June Home Video Releases You Need To Watch


A monthly guide to what’s essential in the world of streaming, Blu-ray, and DVD.

Straw Dogs (Criterion)

Sam Peckinpah picked up the habit of playing with fire. After The Wild Bunch in 1969 — a Western that at once took down a lot of myths about the American West while investing with a doomed romantic spirt — Peckinpah kept pushing the limits, sometimes past the point where even those who’ve championed his work felt comfortable following him. Pauline Kael famously called Peckinpah’s 1971 film Straw Dogs a “fascist classic” and it’s been a tough label to shake. Even taking out a deeply disturbing rape scene whose ambiguous undertones have been a subject of debate for decades, the film works toward some grim conclusions about humanity and violence, the need for the latter being hardwired into the existence of the former, and the necessity of the strong to assert themselves over the weak. It’s a tough, unpleasant movie. But it’s also a formidable one made with a skill and conviction that deserves to be seen and wrestled with. Art isn’t always meant to be cozy.

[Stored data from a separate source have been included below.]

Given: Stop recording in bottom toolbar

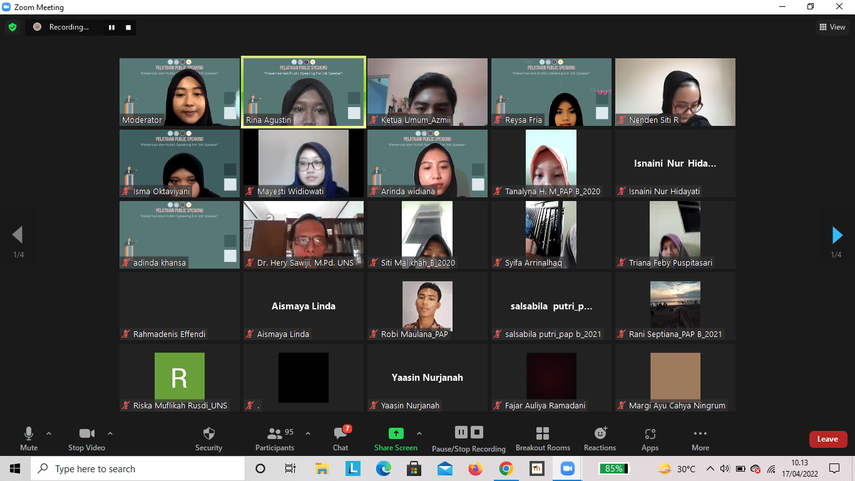Looking at the screenshot, I should [477, 432].
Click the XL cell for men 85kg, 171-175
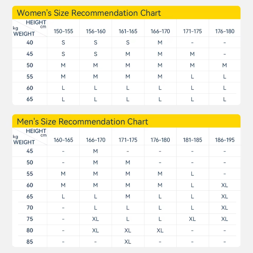Screen dimensions: 253x253 click(128, 242)
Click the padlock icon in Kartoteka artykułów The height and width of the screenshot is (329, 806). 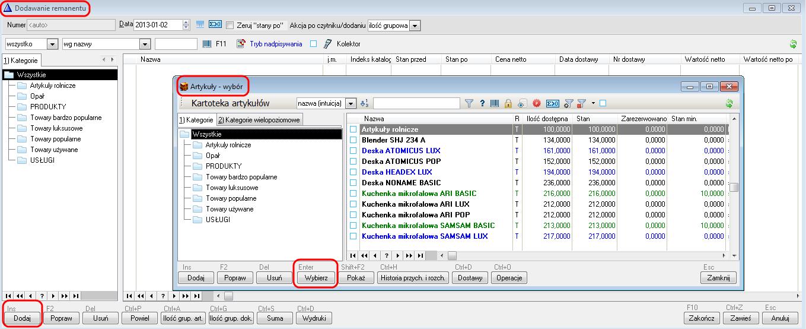click(508, 103)
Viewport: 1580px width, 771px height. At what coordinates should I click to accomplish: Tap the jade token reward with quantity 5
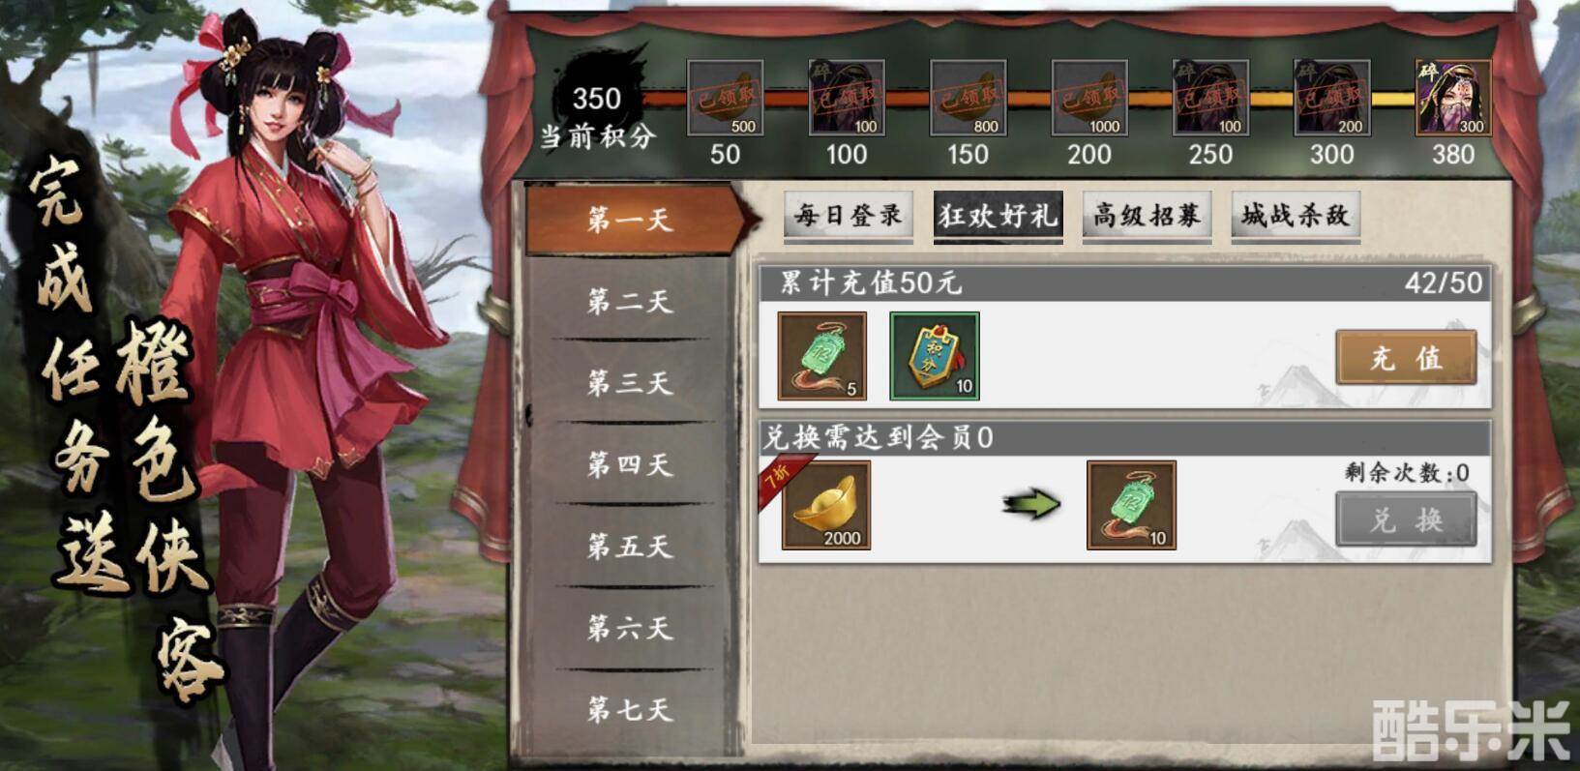click(822, 355)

Dustin Hoffman stars as David, a meek, American mathematician who travels to his wife Amy’s (Susan George) rural in Cornwall to get some work done. Once there he finds he not only doesn’t fit in but he’s openly mocked by the locals, in particular a group of men he’s hired to work on the home, a bunch that includes Amy’s ex-boyfriend. From that tense set-up, the matter degenerates until David finds some of his fundamental assumptions about his character challenged.

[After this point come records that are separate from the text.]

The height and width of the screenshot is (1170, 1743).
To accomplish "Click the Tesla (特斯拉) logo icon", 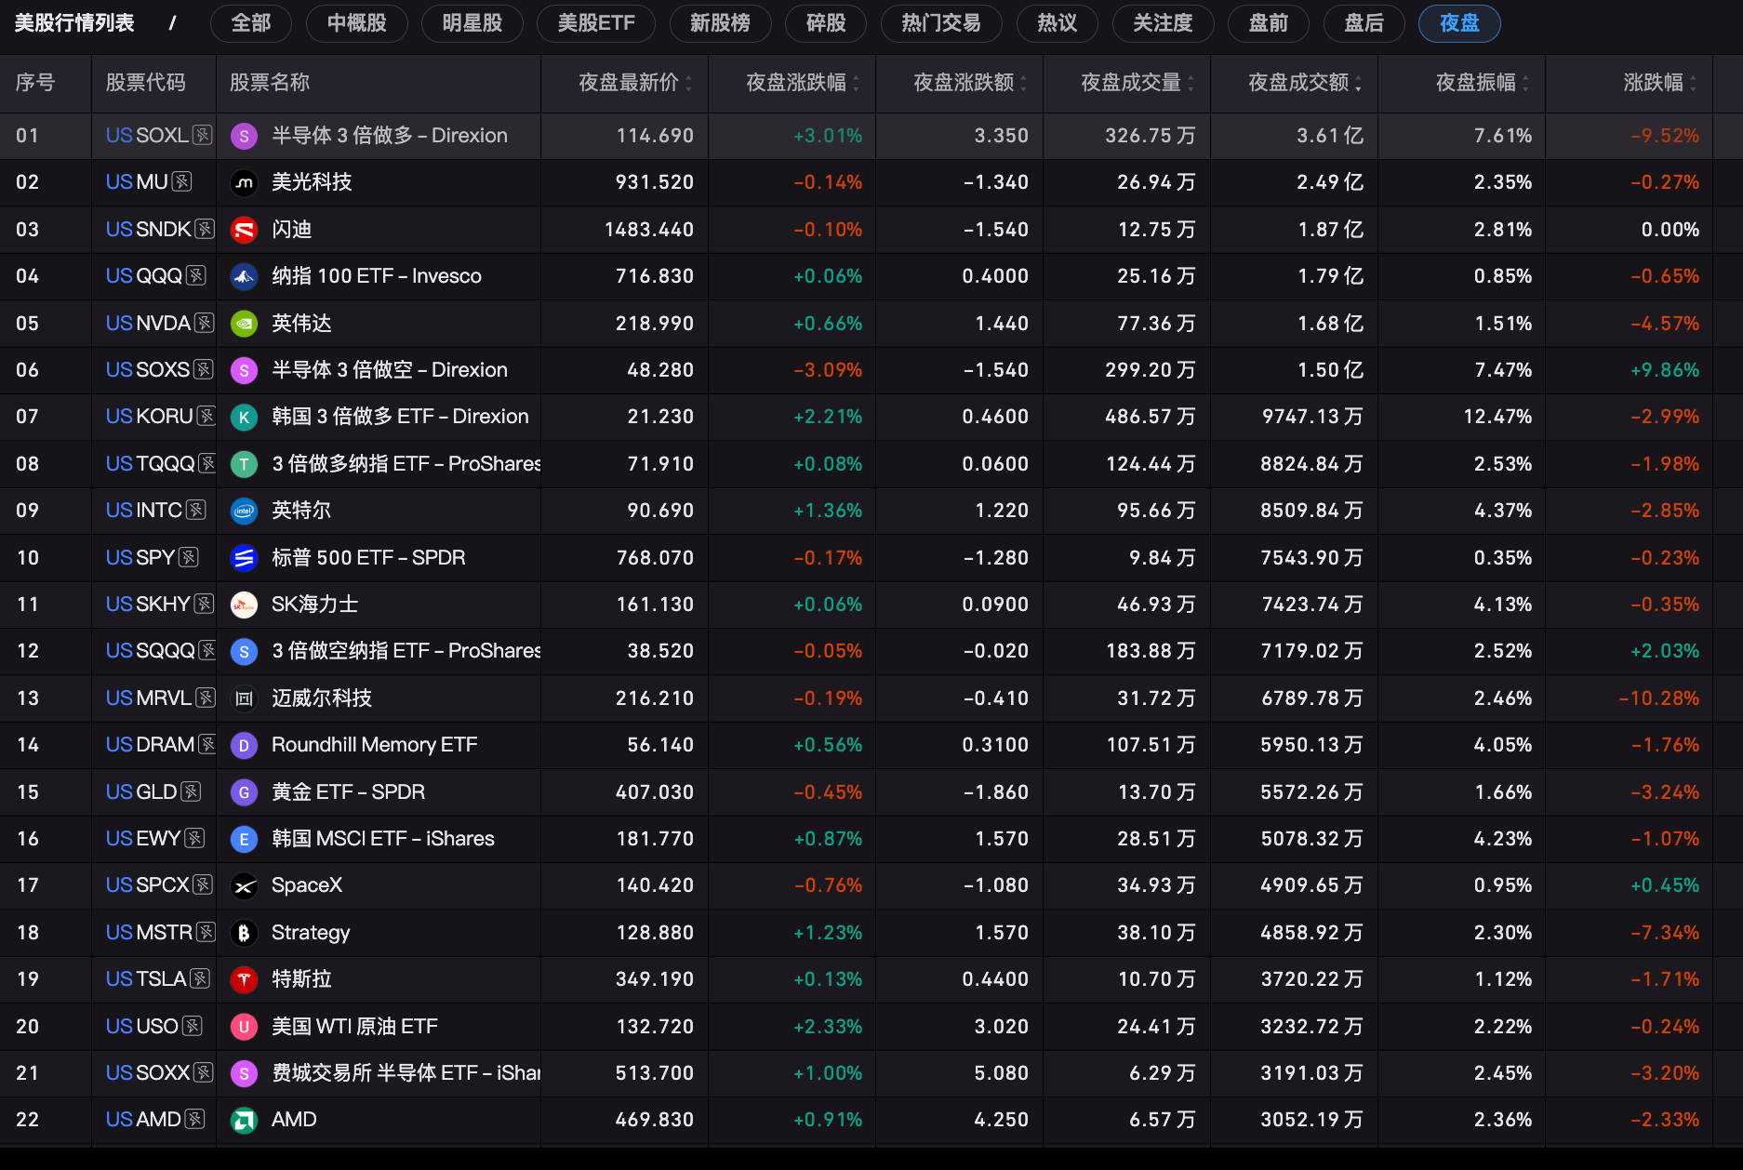I will coord(244,979).
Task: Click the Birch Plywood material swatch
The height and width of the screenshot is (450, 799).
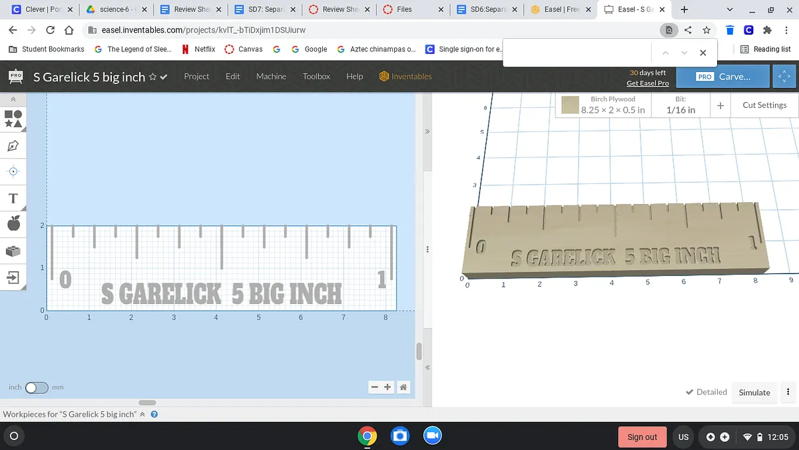Action: 569,105
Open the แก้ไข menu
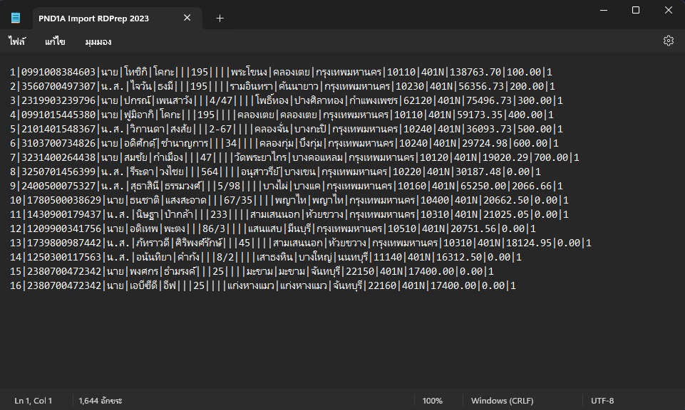685x410 pixels. 55,42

It’s a horrific, compelling, and singular version well served by this new Blu-ray edition, which ports over a lot of features from Criterion’s long out of print DVD version while adding a few new ones, including a conversation about the controversies it’s stirred over the years.

Bambi (Disney)
A less controversial, but traumatic in its own way, classic also returned from the out-of-print wilderness this month. First released in 1942, Bambi became Walt Disney’s fifth animated feature, and it’s as radical in its own way as Fantasia, which Disney developed alongside it. It’s filled with cute animals, sure, but also grounded in the natural world and animal physiology thanks to Disney’s insistence on verisimilitude. (Animators’ prep work included the study and dissection of a deer carcass.) It’s a beautiful film, but also an unsparing one, both for the famous scene in which Bambi witnesses his mother death but also for the way it depicts the cycles of nature by way of one deer’s coming of age and loss of innocence.

The Lodger (Criterion)
If Alfred Hitchcock had never made another movie after The Lodger, his third feature, in 1927, he would still have made a remarkable contribution to the silent era. Beautifully restored a few years back, The Lodger shows a director still figuring out what he could do with film while trying to push his skills to the limit. It’s also a remarkable document of obsessions in the making, with its focus on imperiled blonde women and a man suspected of a crime he may not have committed. Ivor Novello plays that man, the eponymous lodger whose landlords suspect he might be a serial killer terrorizing London. That doesn’t stop their daughter for falling for him, however, and it inspires her policeman boyfriend to keep an eye on him. Hitchcock plays with the ambiguity of the situation, sometimes for laughs, and sometimes for terror, and he brings a skill and control remarkable for a director of any age, much less one just getting started on the business of redefining how we look at movies. Bonus features include Downhill, another Hitchcock-directed feature starring Novello.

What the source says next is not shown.